→ **DOCUMENT PASSAGE**
※
Are you challenging yourself to write? Every single day? Every other day? Are you just starting out today? Welcome. I hope you wind up writing some things that with a little more editing and revision turn out to be keepers. If not, I hope participating in NaPoWriMo develops a better discipline of writing –gets you writing more often which will lead you to some personal or professional success as a writer. I hope you find it both challenging and fun.

William Wordsworth was born April 7th, 1770 (died April 23, 1850) and is known as a major English Romantic poet who with Samuel Taylor Coleridge (his close friend) helped to launch what is known as the Romantic age in English literature when they (W & C) published Lyrical Ballads in 1798. Wordsworth’s life work (never completed) was a long three part poem. The first part (which was finished) is known as The Prelude and is a semi-autobiobraphical poem of his early years which he revised and expanded several times. It was published after his death by his wife and though not titled is known as “to Coleridge’. You can take a look at one of the versions here: Prelude/to Coleridge .
※
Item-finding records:
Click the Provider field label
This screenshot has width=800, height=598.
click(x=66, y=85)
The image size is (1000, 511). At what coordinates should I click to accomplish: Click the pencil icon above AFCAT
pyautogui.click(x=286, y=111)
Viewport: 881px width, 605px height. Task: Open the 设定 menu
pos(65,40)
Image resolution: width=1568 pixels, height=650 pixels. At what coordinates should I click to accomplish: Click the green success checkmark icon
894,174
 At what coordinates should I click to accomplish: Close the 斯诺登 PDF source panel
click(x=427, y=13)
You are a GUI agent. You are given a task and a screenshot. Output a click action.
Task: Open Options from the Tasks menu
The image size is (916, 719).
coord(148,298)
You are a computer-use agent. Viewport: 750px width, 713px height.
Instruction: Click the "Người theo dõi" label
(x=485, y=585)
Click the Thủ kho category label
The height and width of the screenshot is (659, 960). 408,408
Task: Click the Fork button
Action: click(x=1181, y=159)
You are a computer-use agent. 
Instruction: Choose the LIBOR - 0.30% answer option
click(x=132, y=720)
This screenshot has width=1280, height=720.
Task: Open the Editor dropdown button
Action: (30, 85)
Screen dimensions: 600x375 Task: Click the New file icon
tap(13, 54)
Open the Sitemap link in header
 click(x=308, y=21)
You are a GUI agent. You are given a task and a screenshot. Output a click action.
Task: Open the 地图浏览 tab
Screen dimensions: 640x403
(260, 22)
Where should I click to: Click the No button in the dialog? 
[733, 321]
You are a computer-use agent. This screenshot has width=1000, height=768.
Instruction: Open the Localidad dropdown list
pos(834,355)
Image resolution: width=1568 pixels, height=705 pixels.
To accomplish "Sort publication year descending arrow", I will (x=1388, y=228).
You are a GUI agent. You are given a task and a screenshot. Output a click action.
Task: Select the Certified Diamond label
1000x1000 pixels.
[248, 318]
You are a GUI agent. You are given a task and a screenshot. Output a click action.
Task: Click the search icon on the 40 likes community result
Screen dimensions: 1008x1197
※
→ **GOAL**
Answer these questions from the passage on NaPoWriMo and William Wordsworth.
1. What does the writer hope participating in NaPoWriMo will develop?
2. In what year did Wordsworth and Coleridge publish Lyrical Ballads?
3. Who published The Prelude after Wordsworth's death?

→ **WRITTEN SOLUTION**
1. A better discipline of writing
2. 1798
3. His wife